Albert Bouchard (/bu'ʃɑːrd/; born May 24, 1947) is an American musician. He is a founding member and one of the first and most prominent drummers of the hard rock band Blue Öyster Cult and current drummer of The Dictators. He is the older brother of former Blue Öyster Cult bassist Joe Bouchard.

== Early years ==
Bouchard was born to Robert Bouchard and Francis Ryan. He was born in Watertown, New York, and grew up in Clayton, New York. He is the older brother of BÖC member Joe Bouchard by 18 months.

== Career ==

=== Blue Öyster Cult ===
To read more on Bouchard’s career in Blue Öyster Cult, see Blue Öyster Cult

He was a founding member of the hard rock band Blue Öyster Cult and a driving force through the band's first decade.

In 1981, Bouchard left Blue Öyster Cult.
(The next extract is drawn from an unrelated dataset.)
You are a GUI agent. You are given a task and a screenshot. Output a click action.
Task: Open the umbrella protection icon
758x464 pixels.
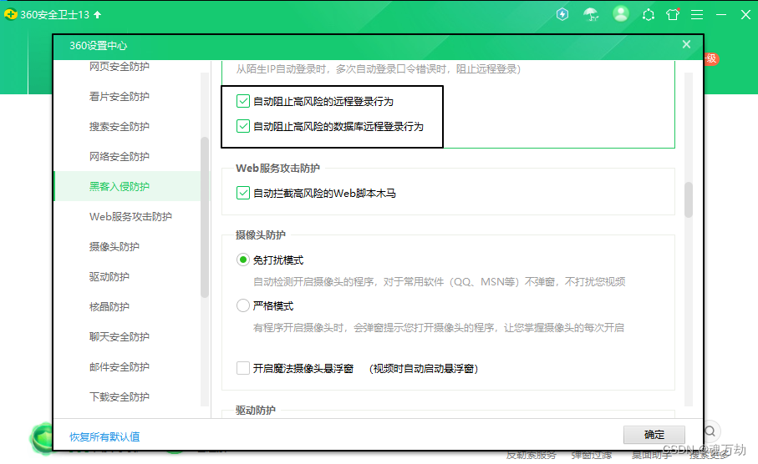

He began to work on an intended solo album that would become the album Imaginos (1988) released under the BÖC name.

=== Later works ===
He has also played on records for Mike Watt (a version of BÖC's "Dominance and Submission" for the flip side of Watt's 1995 single "E Ticket Ride"), and Richie Stotts (Plasmatics), Gumball and Fabienne Shine. Bouchard has produced records for many other musicians, including Maria Excommunikata, Heads Up! and David Roter.
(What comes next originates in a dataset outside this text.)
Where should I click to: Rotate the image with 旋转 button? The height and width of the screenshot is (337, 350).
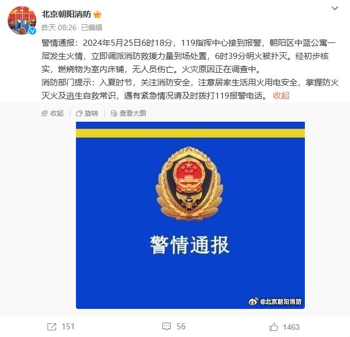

Until 2006, Bouchard's main musical project had been Brain Surgeons, with whom he released several CDs on his own Cellsum Records label. Cellsum grew to host a number of other artists, including Les Vegas, The X Brothers, David Roter and Helen Wheels. In 2007, Bouchard formed Ünderbelly with original Soft White Underbelly singer Les Braunstein, Brain Surgeons bassist David Hirschberg, and guitarist Adrian Romero. They were featured on the 2008 Motörhead tribute CD Sheep in Wolves' Clothing, and released the songs "Critical Mass" and "Astronomy" in 2011.
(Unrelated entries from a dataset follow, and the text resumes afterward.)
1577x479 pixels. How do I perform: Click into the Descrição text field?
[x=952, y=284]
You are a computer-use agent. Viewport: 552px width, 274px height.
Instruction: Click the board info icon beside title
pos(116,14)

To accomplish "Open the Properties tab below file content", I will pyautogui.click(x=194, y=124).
In 2008, Bouchard formed the band 'Blue Coupe' with his brother Joe and original Alice Cooper bassist Dennis Dunaway. Originally an Alice Cooper/Blue Öyster Cult cover act, 'Blue Coupe' has released three albums of original material: Tornado on the Tracks in 2010, Million Miles More in 2013, and Eleven Even in 2019. In 2014, Bouchard released his first solo record, Incantation, which was followed in 2017 by a second album, Surrealist.

=== Recent years ===
Bouchard released a new album in November 2020, titled Re Imaginos, a mostly acoustic version of the album Imaginos, and released a follow-up Imaginos 2: Bombs Over Germany (Minus Zero And Counting) in 2021. In 2023, Bouchard released the third and final album of his Imaginos trilogy, The Mutant Reformation.

Bouchard joined the reunited proto-punk band The Dictators, featuring original members Ross the Boss and Andy Shernoff, along with new lead vocalist and Ozzy's Boneyard host Keith Roth. The band released their first album in 23 years, The Dictators, on September 6, 2024.